The answer is that the survivors - the successful - misrepresent the group of people that you're studying.

For instance, successful business people are not a representative sample of the total number of people who tried to have a business. And so what that means is that you have no way of knowing if what they did was the reason why they succeeded.

That must sound even more confusing.

If people didn't succeed by what they did, then how did they make it?

And the answer is that you don't know.

The bias comes from assuming that you do. That simply by looking at the successful you can figure it out.

But here's the thing: If two people do the same thing, but only one succeeds, then it’s not the strategy that made the other successful. It has to be something else.

You have to think carefully about this. It's not easy to understand unless you do.

In statistics, we say that correlation - that is the strength of the relationship between two things - is no indication that one thing caused the other. There's another concept which could explain it. It's called covariance. Covariance is a million dollar word that simply means that two things happen simultaneously; and what we know is that often there can be any number of things that occur together, but that there's something else that actually causes them.
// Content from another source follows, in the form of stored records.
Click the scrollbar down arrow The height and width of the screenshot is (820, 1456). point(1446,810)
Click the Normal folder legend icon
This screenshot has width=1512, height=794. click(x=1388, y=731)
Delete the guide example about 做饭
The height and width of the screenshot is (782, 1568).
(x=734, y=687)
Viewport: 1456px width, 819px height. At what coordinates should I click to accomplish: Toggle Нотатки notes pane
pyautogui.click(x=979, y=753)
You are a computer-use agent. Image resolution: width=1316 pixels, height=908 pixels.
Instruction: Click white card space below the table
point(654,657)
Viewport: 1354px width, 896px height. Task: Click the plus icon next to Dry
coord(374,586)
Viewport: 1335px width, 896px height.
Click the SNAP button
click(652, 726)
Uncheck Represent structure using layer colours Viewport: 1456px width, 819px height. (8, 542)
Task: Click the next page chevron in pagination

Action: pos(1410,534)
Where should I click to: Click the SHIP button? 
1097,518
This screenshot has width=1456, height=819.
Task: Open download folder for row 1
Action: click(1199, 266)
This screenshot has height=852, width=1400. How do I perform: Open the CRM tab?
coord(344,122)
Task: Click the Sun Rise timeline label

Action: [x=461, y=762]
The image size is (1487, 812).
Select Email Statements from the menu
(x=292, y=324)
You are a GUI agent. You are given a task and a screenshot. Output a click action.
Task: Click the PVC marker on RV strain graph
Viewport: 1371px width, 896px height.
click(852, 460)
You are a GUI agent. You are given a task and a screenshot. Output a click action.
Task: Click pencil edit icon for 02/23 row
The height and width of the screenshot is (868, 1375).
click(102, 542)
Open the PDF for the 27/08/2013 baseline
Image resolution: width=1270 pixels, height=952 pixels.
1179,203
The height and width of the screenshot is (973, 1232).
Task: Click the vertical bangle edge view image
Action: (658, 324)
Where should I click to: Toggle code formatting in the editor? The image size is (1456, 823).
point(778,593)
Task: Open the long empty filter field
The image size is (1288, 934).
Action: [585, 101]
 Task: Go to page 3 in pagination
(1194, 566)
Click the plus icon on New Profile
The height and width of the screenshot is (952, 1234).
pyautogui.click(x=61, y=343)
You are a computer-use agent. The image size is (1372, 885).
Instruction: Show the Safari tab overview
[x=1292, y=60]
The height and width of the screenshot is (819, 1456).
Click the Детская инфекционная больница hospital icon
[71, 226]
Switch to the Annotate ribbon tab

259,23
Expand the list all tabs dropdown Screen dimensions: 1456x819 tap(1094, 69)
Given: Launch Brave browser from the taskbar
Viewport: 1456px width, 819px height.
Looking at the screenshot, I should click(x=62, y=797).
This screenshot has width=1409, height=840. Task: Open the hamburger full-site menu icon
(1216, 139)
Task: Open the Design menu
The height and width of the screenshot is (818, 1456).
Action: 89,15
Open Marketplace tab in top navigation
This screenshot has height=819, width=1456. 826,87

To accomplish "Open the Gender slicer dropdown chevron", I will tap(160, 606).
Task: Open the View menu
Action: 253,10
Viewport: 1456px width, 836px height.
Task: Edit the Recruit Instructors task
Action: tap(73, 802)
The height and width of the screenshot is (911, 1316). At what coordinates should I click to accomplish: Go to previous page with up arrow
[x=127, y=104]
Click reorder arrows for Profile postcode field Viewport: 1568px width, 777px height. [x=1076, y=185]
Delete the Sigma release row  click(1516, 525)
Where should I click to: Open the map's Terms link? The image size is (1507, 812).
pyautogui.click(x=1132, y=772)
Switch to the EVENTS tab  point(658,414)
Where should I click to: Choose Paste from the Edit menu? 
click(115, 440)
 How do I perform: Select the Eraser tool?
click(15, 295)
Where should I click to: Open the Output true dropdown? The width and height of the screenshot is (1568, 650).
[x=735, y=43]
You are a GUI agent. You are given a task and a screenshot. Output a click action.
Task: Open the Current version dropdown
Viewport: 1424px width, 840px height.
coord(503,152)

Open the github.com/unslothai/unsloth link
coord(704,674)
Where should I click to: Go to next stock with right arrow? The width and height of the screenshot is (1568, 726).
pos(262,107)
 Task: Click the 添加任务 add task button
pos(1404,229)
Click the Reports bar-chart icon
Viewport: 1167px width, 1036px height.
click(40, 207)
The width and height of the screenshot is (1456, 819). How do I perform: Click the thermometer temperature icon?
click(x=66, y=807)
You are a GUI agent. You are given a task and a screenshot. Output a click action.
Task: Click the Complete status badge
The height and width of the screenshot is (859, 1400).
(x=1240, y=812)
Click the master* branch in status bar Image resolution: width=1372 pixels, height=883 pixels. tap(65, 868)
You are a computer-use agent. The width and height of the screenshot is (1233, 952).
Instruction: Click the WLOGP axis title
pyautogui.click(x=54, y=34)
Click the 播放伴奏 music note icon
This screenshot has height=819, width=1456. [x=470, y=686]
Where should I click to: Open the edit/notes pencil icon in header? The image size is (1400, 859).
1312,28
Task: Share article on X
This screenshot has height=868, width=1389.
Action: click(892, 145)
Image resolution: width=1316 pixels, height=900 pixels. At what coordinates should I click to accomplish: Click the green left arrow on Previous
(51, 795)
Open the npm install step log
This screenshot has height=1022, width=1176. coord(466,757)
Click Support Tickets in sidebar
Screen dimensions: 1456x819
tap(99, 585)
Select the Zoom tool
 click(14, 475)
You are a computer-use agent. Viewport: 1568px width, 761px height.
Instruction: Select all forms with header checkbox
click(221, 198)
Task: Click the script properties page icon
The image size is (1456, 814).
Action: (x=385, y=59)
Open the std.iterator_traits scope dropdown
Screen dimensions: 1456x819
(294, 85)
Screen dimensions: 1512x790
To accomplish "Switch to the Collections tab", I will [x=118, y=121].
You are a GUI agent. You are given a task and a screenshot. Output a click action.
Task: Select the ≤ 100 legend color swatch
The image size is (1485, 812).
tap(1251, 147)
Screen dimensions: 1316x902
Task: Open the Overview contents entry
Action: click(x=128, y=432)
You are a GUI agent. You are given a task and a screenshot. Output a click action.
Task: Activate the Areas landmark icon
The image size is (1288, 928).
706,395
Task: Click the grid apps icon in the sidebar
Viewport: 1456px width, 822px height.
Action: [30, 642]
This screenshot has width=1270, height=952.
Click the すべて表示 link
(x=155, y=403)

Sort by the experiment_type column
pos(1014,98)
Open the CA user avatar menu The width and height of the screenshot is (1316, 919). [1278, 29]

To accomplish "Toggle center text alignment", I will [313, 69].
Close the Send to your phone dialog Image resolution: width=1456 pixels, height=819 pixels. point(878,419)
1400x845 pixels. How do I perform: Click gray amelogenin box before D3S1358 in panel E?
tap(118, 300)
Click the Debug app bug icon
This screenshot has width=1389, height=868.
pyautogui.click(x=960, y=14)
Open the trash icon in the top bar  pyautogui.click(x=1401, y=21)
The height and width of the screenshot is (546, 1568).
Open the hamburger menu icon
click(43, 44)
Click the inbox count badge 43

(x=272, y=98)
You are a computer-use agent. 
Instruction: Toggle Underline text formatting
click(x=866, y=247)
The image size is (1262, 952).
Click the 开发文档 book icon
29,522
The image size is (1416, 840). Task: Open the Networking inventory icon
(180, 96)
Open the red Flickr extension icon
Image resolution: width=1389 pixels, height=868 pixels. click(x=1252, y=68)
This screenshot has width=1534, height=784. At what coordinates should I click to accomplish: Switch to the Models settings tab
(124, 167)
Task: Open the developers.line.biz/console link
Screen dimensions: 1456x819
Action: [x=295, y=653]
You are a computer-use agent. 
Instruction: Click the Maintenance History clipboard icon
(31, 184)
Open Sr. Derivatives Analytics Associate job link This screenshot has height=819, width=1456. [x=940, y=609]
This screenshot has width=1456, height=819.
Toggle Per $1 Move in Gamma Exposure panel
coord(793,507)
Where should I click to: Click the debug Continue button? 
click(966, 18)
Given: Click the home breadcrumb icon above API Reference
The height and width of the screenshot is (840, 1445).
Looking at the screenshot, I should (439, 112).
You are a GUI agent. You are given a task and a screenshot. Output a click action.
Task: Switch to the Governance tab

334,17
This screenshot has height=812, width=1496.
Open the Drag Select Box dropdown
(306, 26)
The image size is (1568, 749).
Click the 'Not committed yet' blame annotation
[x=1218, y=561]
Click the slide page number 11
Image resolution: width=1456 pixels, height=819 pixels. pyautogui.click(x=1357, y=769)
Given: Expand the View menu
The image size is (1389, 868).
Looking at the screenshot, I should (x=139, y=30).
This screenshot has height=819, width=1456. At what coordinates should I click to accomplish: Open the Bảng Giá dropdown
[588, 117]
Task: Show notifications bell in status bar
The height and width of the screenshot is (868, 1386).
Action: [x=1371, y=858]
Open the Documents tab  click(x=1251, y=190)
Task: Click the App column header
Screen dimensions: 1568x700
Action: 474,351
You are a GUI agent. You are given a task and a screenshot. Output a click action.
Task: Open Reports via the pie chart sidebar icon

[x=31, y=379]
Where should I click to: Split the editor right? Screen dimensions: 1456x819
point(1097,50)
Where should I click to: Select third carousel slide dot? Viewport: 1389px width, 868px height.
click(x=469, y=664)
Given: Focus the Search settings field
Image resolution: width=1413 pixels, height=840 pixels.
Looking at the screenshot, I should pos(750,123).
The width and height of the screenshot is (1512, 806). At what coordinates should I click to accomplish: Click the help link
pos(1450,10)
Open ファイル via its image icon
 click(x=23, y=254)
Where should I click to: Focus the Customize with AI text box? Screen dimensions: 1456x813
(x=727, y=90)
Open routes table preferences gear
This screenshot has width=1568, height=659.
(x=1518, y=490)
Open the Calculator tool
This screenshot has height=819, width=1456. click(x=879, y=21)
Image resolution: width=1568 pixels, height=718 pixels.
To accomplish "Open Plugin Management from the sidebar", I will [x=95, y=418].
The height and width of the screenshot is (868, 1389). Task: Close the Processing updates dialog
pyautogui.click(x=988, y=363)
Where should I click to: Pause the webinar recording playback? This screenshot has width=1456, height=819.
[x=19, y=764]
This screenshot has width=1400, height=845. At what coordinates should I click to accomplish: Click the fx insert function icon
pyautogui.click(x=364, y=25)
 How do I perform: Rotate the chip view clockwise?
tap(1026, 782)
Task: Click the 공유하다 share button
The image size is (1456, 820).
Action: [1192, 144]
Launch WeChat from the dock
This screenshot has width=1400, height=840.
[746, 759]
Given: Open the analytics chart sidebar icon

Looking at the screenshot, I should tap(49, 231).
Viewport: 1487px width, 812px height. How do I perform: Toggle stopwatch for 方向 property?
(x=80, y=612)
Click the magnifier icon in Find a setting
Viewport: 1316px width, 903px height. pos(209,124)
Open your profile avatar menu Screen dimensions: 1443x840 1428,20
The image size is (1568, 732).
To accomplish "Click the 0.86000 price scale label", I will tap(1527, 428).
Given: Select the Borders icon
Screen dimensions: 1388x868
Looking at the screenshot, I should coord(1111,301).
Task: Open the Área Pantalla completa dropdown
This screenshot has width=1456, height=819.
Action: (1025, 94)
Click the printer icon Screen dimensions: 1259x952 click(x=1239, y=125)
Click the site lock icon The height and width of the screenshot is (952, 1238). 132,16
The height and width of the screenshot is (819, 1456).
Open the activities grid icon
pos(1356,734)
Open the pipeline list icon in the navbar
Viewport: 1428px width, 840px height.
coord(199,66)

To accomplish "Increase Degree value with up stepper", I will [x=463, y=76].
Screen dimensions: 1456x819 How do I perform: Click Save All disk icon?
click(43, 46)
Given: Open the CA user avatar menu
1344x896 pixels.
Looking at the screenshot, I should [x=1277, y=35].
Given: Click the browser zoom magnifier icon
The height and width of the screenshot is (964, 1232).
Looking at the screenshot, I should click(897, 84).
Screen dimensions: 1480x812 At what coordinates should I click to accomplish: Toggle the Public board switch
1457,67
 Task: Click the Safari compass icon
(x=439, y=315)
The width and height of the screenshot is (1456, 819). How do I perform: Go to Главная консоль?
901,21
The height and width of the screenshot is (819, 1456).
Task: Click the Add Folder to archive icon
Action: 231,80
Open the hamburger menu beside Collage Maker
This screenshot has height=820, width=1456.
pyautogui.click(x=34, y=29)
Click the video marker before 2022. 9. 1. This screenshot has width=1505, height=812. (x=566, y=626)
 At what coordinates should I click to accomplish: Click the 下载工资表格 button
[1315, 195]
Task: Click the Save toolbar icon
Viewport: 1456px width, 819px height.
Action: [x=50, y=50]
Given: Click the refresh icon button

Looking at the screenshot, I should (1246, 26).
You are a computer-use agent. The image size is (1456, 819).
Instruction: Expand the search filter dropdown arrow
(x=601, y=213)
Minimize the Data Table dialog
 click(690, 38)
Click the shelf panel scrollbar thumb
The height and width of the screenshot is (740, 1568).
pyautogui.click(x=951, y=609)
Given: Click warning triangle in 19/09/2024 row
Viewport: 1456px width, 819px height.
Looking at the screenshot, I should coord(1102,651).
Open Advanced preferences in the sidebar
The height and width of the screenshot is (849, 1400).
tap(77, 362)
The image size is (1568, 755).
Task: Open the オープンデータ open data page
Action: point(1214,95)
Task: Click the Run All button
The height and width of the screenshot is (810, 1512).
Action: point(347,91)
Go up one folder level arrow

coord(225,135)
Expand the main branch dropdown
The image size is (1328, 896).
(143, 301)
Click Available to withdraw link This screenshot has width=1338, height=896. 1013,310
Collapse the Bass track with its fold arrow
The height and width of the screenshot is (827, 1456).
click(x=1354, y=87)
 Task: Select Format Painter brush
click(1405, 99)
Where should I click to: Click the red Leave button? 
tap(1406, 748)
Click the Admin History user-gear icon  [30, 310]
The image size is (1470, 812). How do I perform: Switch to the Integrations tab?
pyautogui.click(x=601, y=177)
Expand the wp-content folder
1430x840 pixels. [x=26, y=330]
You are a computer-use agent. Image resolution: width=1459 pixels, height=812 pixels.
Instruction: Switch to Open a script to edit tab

You know this to be true in your own experience; but it's where superstition comes from.

For instance, some people believe that Friday, the 13th is an unlucky day, but you never hear about Thursday, the 12th, or Wednesday, the 11th. Why? It's because something happened in the annals of history that people remembered well enough to decide that that day was unlucky, and the tradition is with us today.

What does that have to do with survivor bias, or creating a successful business?

This illustration is important because when you yield to survivor bias, you're doing the same thing as the people who attributed bad luck to a particular day in the year.

In the case of Friday, the 13th, you're forgetting about all the years in your life, never mind anyone else's, where nothing bad happened on that day. In other words, you're singling out one day and generalizing that it's true in every other case.

When it comes to creating a successful business,  you miss the fact that many people did what the successful did, but still failed.

But you don't hear about them. You only hear from the survivors. And so that means that whatever it was that made them successful probably was for some other reason. And unless you study both groups, you'll never be able to determine if what seems to be the thing that made them successful actually was.

David McRaney, author of Your Are Not So Smart, says that the advice business, for example, is run by people who have survived, but that all of them are telling you their stories with 100% hindsight. None of them knew at the time that they made their “big” decision that they would experience the huge success that they did, and so they can’t tell you what you should do because they don’t know either.

To be successful, you have to understand the failures as well as the successes. This will give you a more balanced perspective.

It'salso  another reason that you shouldn’t be afraid to fail yourself.